Pharmacological WEE1 inhibition as a strategy to overcome cisplatin resistance in non-seminoma testicular cancer: insights from preclinical models

Testicular germ cell tumors are the most common solid malignancy in young adult males with non-seminomatous representing a clinically aggressive subtype. Although cisplatin (CP)-based chemotherapy is highly effective, a subset of patients develop resistance. This study explored a potential new treatment by targeting WEE1, a key cell-cycle regulator, using the drug adavosertib in non-seminoma cell models, aiming to overcome CP resistance. Two non-seminoma cell lines, NCCIT and NT2/D1, and their CP-resistant subclones (NCCIT-R and NT2/D1-R) were used. The effects of adavosertib and CP, alone or in combination, on cell viability, cell-cycle progression, apoptosis, and DNA damage markers was assessed. WEE1 was expressed in non-seminoma cell models. Adavosertib reduced cell viability in a dose-dependent manner across all cell models in both 2D and 3D cultures. IC50 values were in low micromolar range (NCCIT: 0.550 mu M; NCCIT-R: 0.630 mu M; NT2/D1: 0.415 mu M; NT2/D1-R: 0.630 mu M). Adavosertib altered cell-cycle distribution, increasing S-phase population. Western blot analysis revealed that inhibiting WEE1 increases CDK1 activity and mitotic marker pH3, indicating disrupted cell cycle control.
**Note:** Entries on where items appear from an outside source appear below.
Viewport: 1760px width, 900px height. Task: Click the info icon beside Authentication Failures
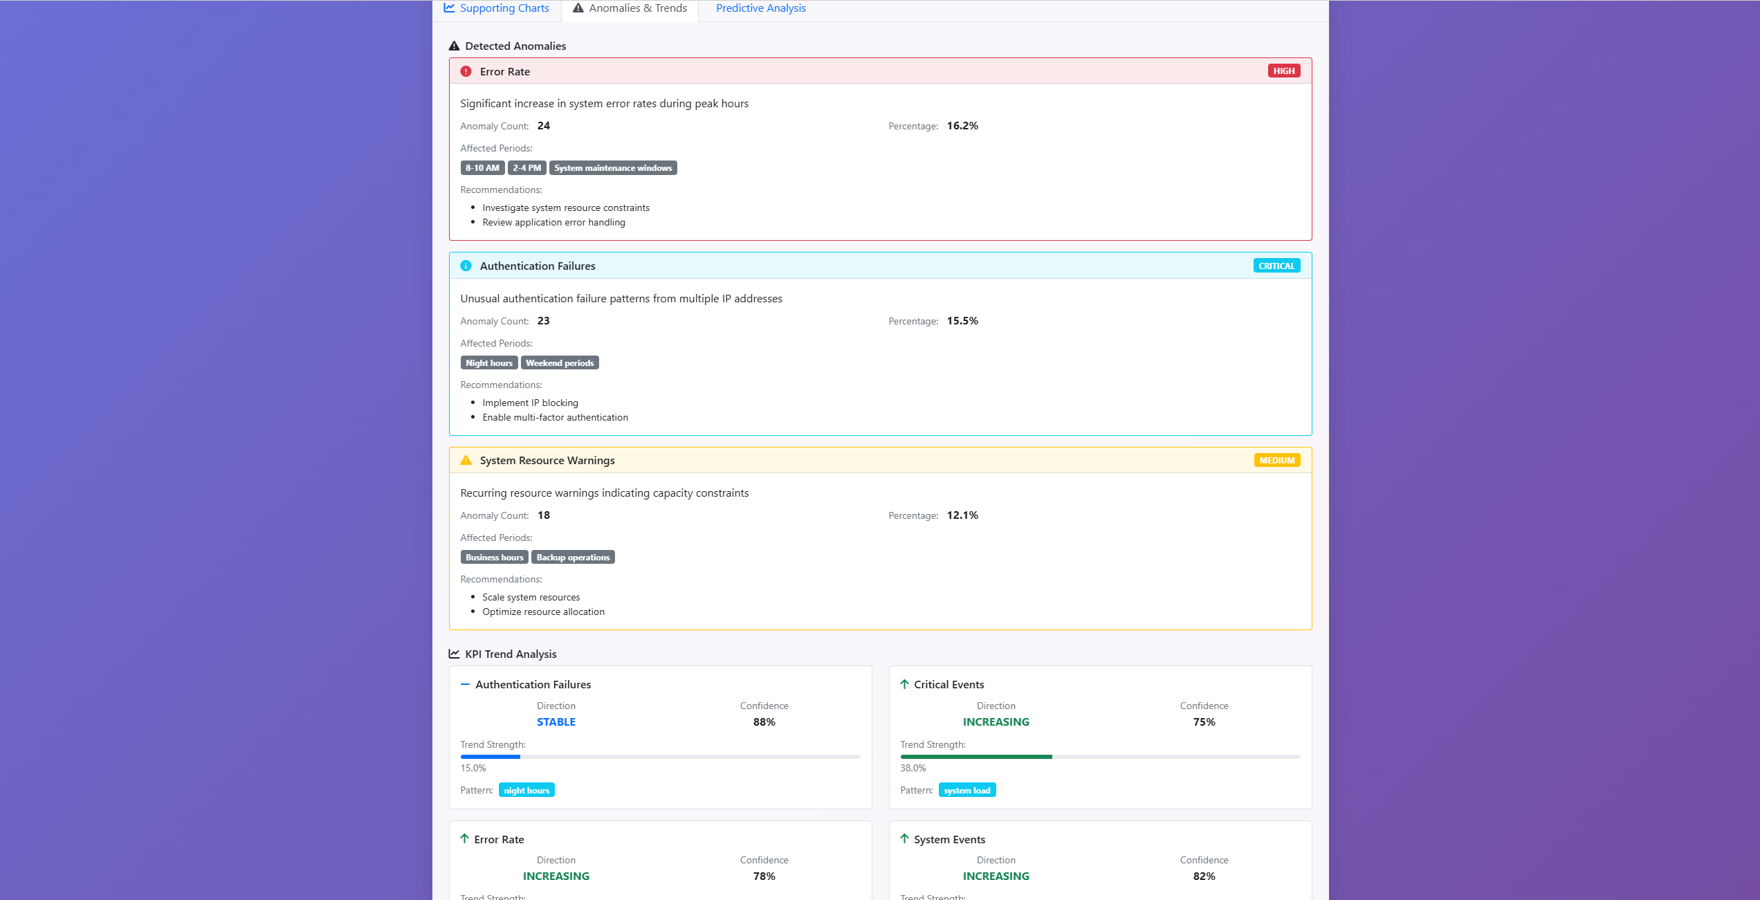point(466,266)
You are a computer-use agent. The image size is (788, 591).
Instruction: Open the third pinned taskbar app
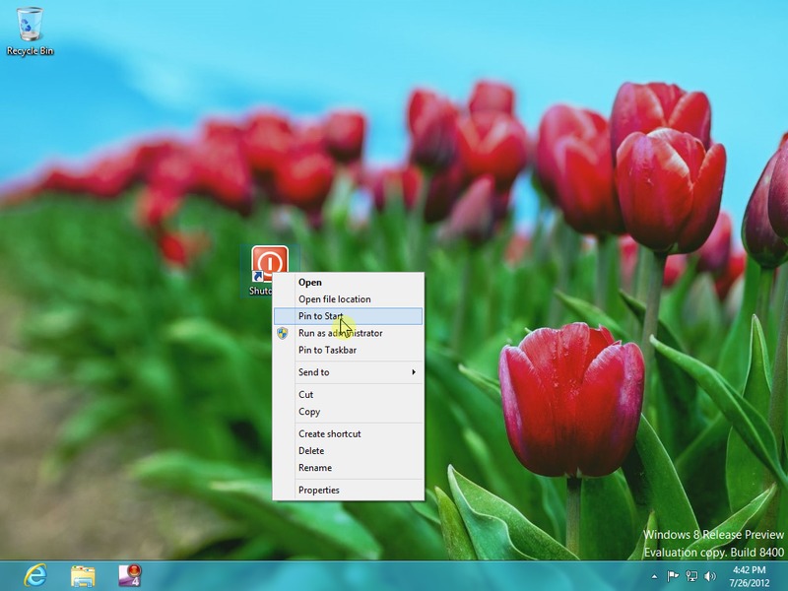[x=130, y=575]
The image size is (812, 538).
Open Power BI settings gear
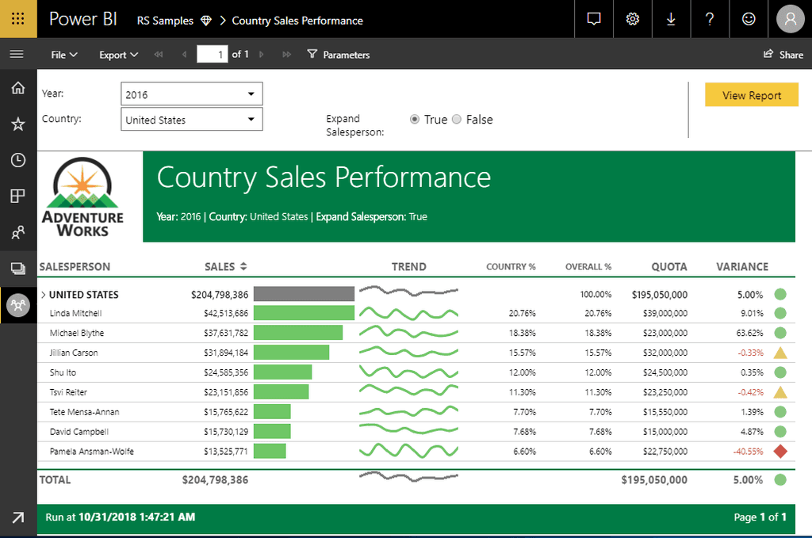click(x=632, y=19)
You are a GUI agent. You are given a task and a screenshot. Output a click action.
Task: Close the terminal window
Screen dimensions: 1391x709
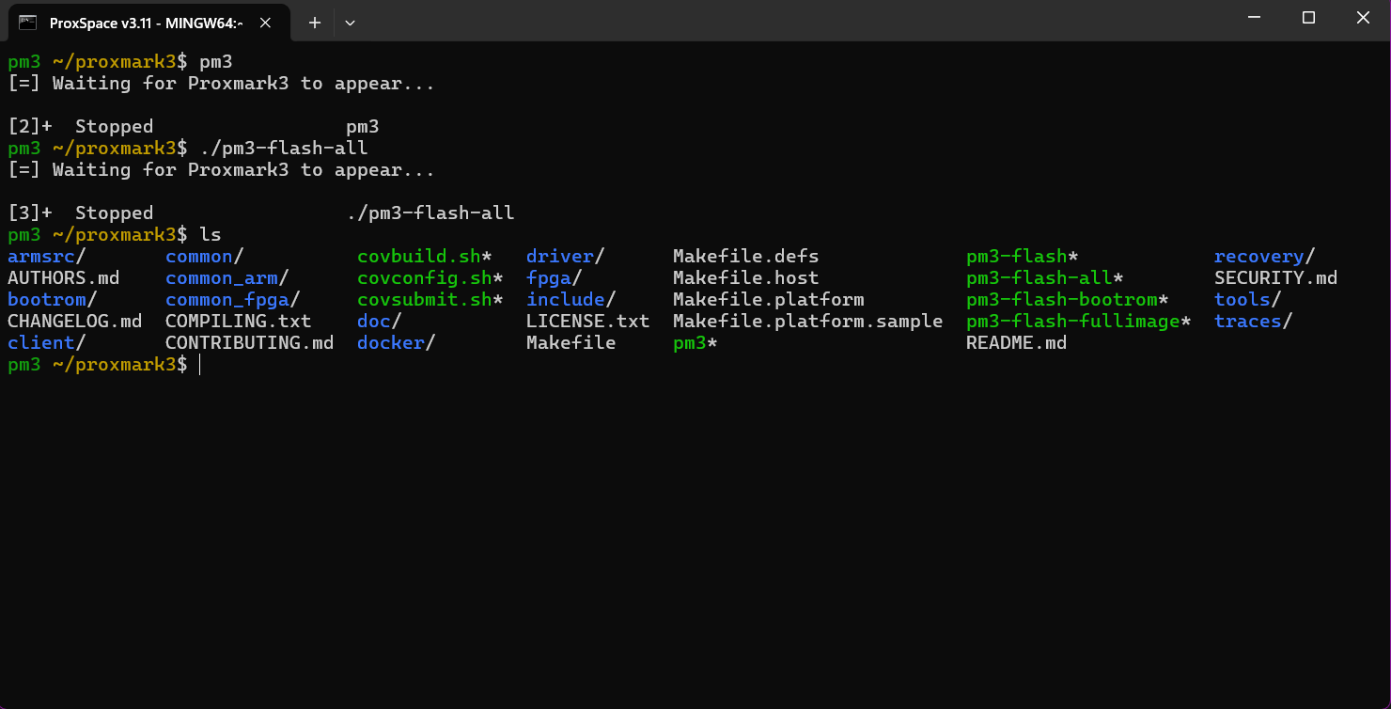pyautogui.click(x=1363, y=18)
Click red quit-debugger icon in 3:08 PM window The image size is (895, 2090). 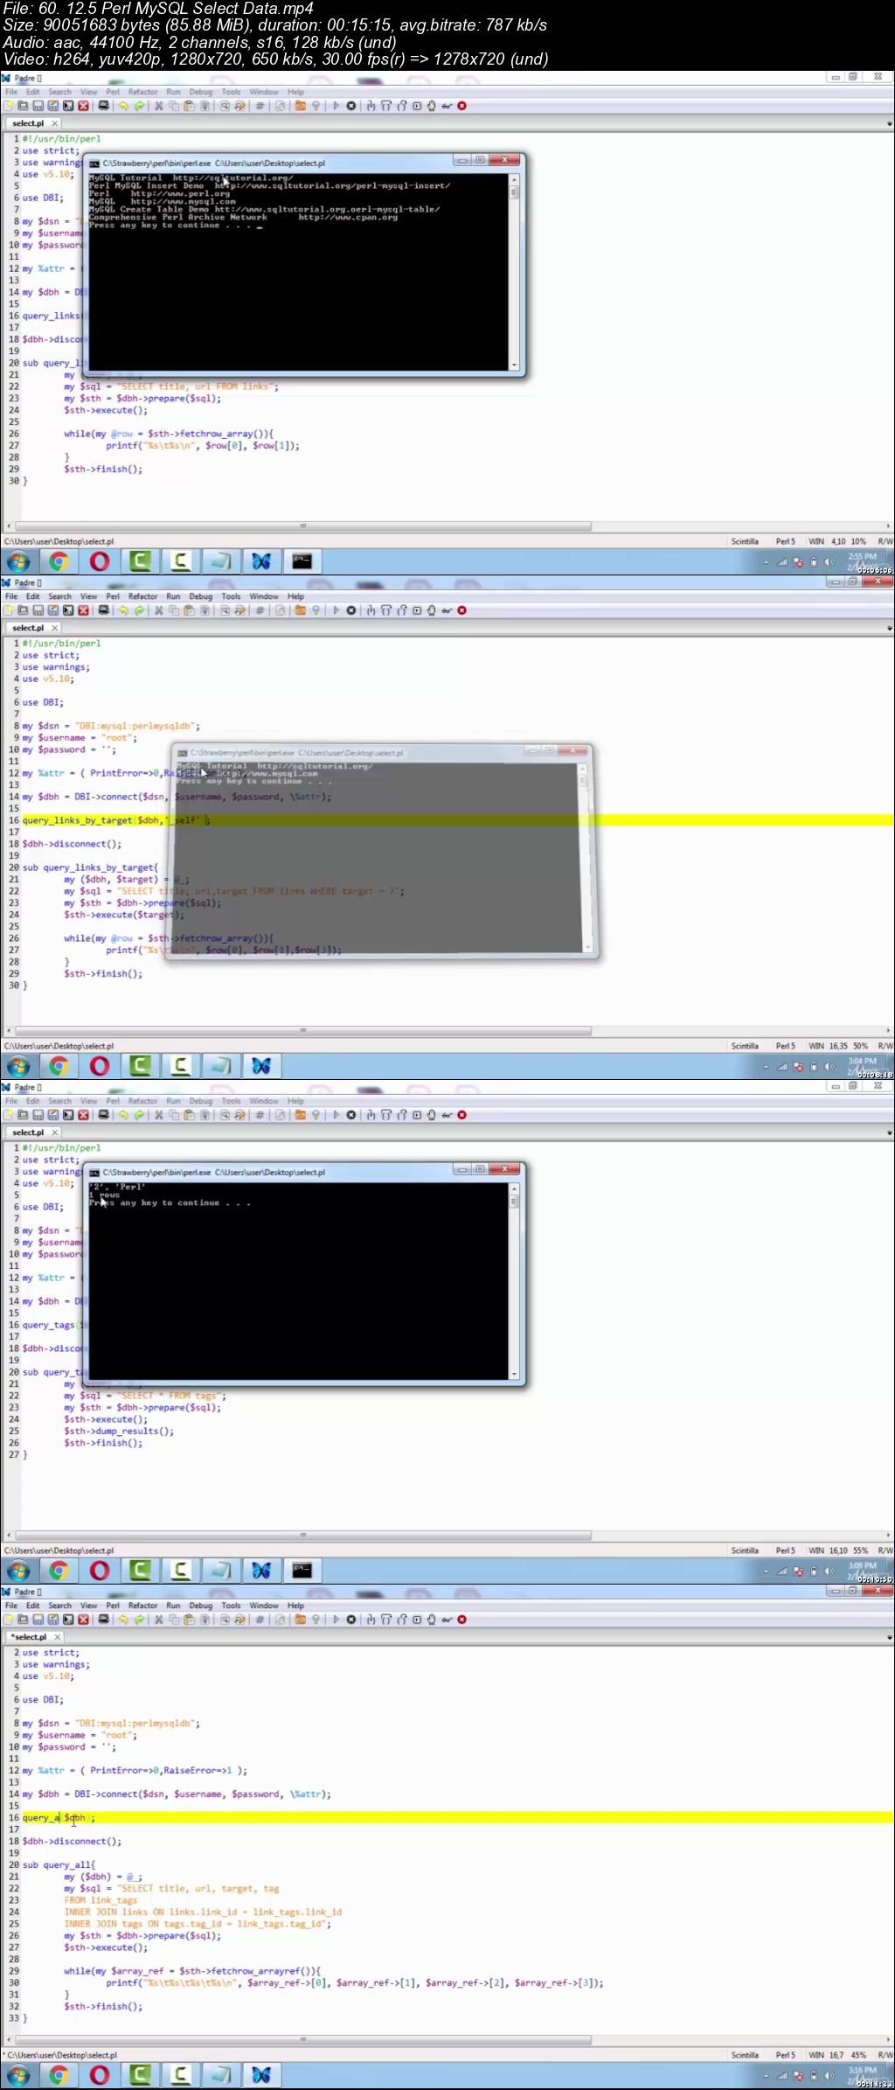462,1115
This leads to replication stress and forces cells with DNA damage into early mitosis, causing mitotic catastrophe. The treatment also triggered higher levels of DNA damage and cell death, as shown by increased caspase activity and apoptosis markers (cleaved-PARP and cleaved-Caspase 3). In combination treatments, adavosertib enhanced CP efficacy across all models, including resistant lines. Overall, our results provide compelling preclinical evidence supporting the combination of WEE1 inhibition with standard chemotherapy as a promising strategy to overcome CP-resistance in non-seminoma testicular cancer.